| Psychopharmacology (Berl). 2013 Mar 13. [Epub ahead of print] 
 Dissociable effects of CB1 receptor blockade on anxiety-like and consummatory behaviors in the novelty-induced hypophagia test in mice.
 
 Gamble-George JC, Conger JR, Hartley ND, Gupta P, Sumislawski JJ, Patel S.
 
 Department of Psychiatry, Vanderbilt University School of Medicine, Robinson Research Building, Rm 724B, Nashville, TN, 37212, USA.
 
 RATIONALE:
 
 Central CB1 cannabinoid receptors regulate anxiety-like and appetitive consummatory behaviors. Pharmacological antagonism/inverse-agonism of CB1 receptors increases anxiety and decreases appetitive behaviors; however, neither well-defined dose nor context dependence of these effects has been simultaneously assessed in one behavioral assay.
 
 OBJECTIVES:
 
 We sought to determine the context and dose dependence of the effects of CB1 receptor blockade on anxiety-like and consummatory behaviors in a model that allowed for simultaneous detection of anxiety-like and consummatory-related behaviors.
 
 METHODS:
 
 We determined the effects of the CB1 receptor antagonist/inverse-agonist, rimonabant, in the novelty-induced hypophagia (NIH) assay in juvenile male ICR mice.
 
 RESULTS:
 
 Rimonabant dose-dependently decreased consumption of a palatable reward solution completely independent of contextual novelty. Grooming and scratching behavior was also increased by rimonabant in a context-independent manner. In contrast, rimonabant increased feeding latency, a measure of anxiety-like behaviors, only in a novel, mildly anxiogenic context. The effects of rimonabant were specific since no effects of rimonabant on despair-like behavior were observed in the tail suspension assay.
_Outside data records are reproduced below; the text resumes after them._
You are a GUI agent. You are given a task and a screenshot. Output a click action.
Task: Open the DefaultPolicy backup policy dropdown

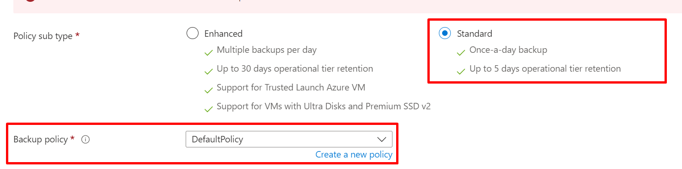tap(289, 139)
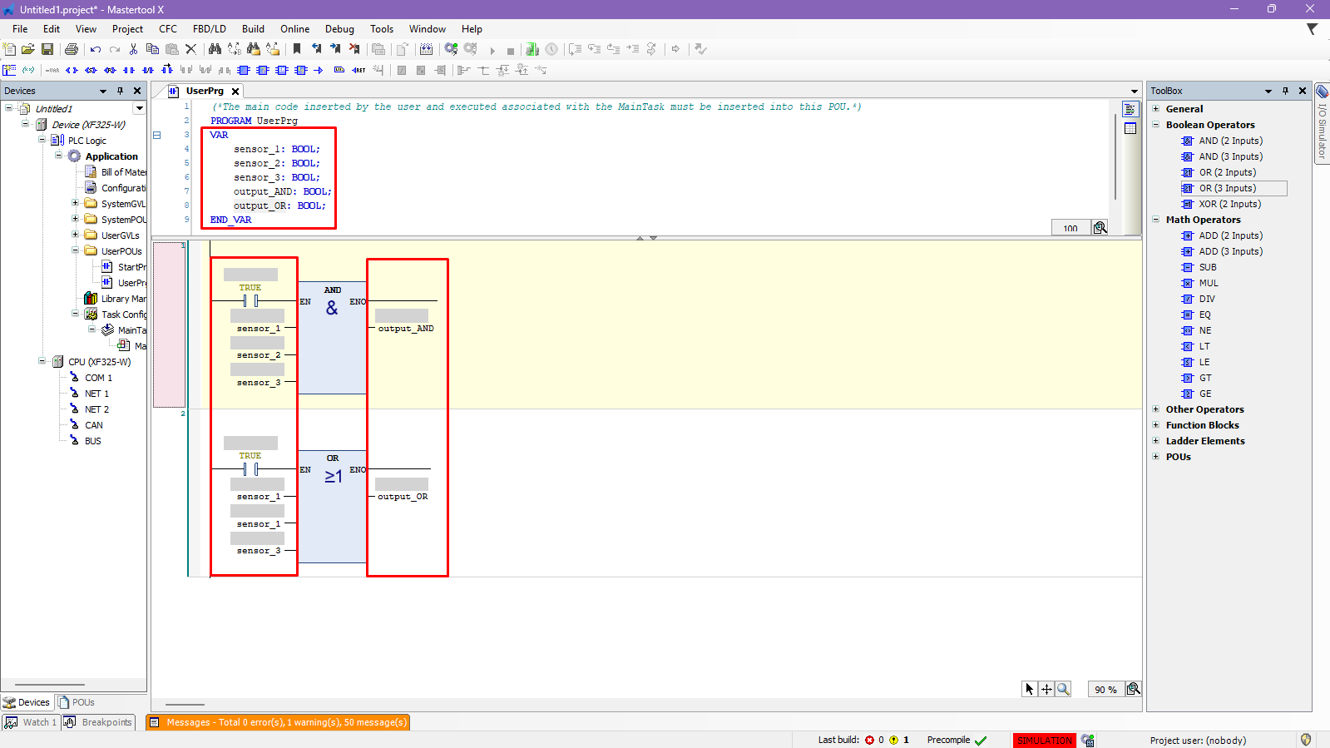The image size is (1330, 748).
Task: Switch to the POUs tab
Action: pyautogui.click(x=77, y=702)
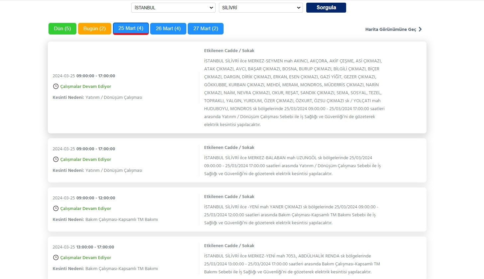
Task: Click the clock icon in the ABDÜLHALİK RENDA card
Action: 55,257
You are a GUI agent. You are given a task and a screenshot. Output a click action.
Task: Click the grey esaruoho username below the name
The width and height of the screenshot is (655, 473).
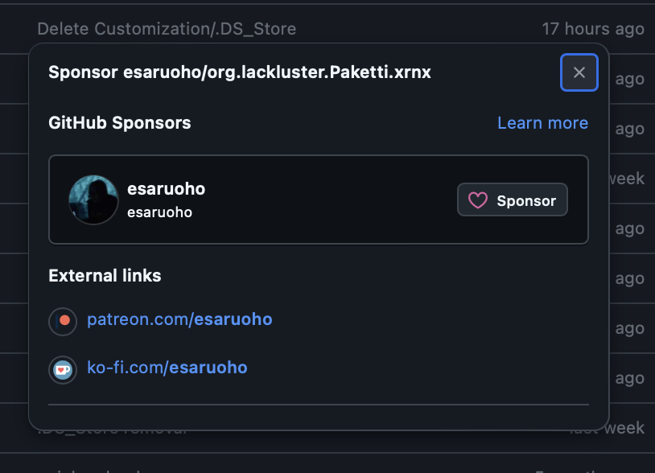click(x=159, y=212)
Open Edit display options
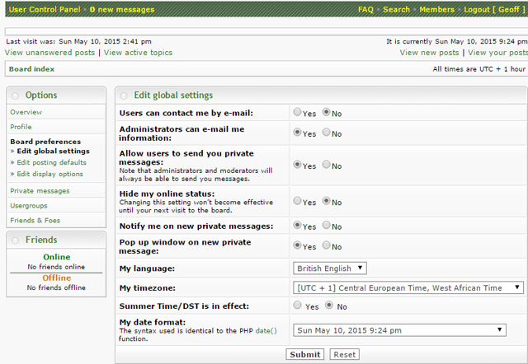528x364 pixels. pyautogui.click(x=50, y=174)
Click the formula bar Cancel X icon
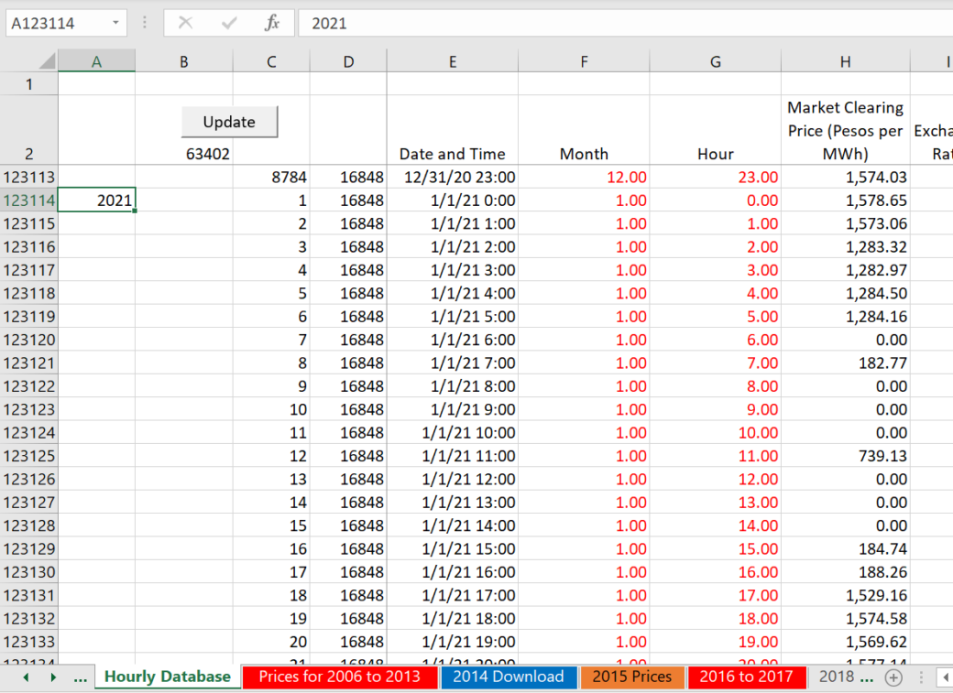Screen dimensions: 953x693 pyautogui.click(x=185, y=23)
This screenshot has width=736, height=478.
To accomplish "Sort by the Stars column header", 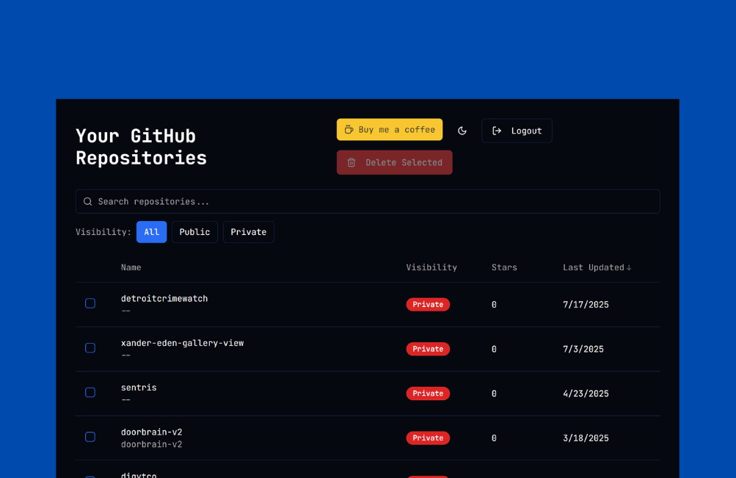I will point(504,267).
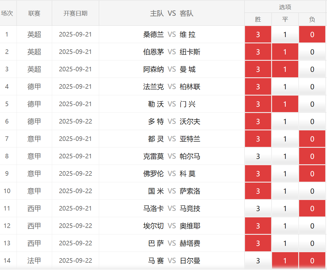Deselect win option for 国米 vs 萨索洛
This screenshot has width=327, height=271.
(258, 191)
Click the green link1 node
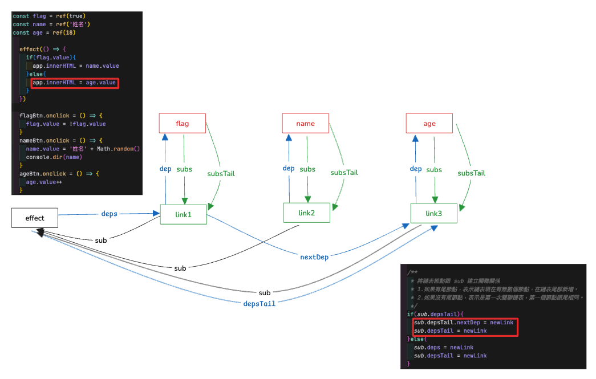Viewport: 596px width, 379px height. pos(183,214)
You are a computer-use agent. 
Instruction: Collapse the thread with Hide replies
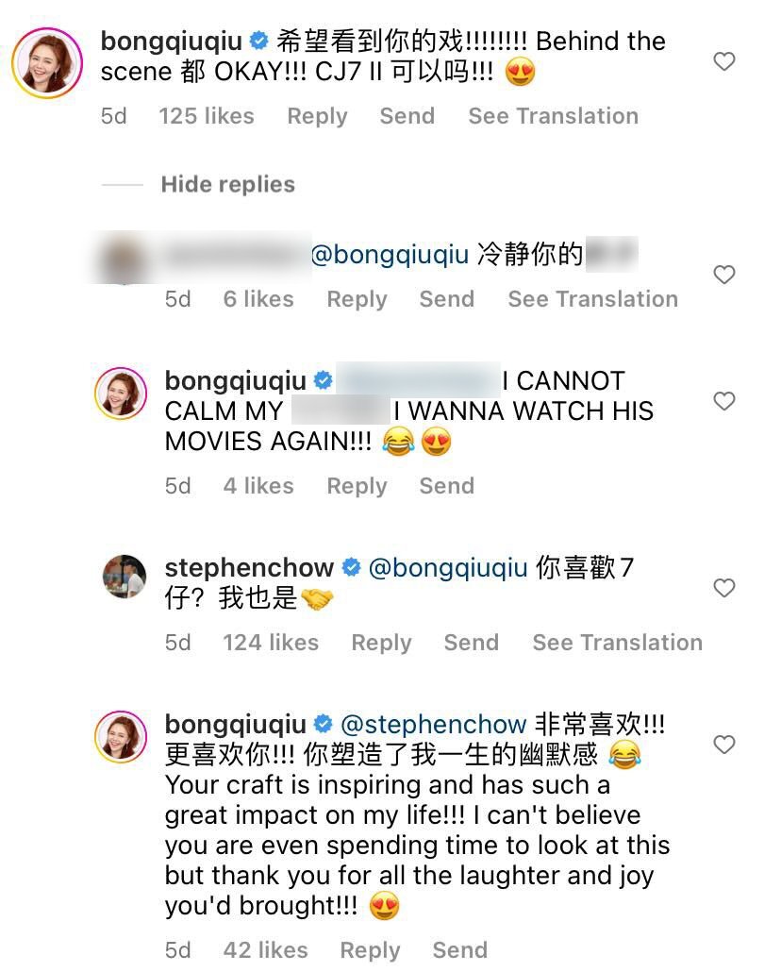(227, 184)
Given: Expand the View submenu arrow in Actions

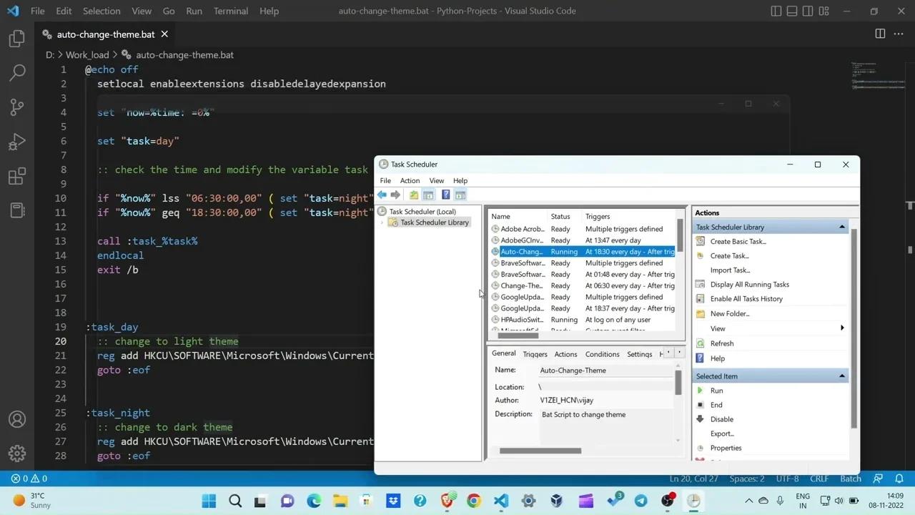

Blockade of CB2 receptors had no effect on novelty-induced increases in feeding latency or palatable food consumption.
 
 CONCLUSIONS:
 
 Our findings indicate that CB1 receptor blockade decreases the hedonic value of palatable food irrespective of environmental novelty, whereas the anxiogenic-like effects are highly context-dependent. Blockade of CB2 receptors does not regulate either anxiety-like or consummatory behaviors in the NIH assay. These findings suggest that rimonabant modulates distinct and dissociable neural processes regulating anxiety and consummatory behavior to sculpt complex and context-dependent behavioral repertories.
 
 Duh! Just distribute a well-designed survey, at the local patient collective. No need to torture mice.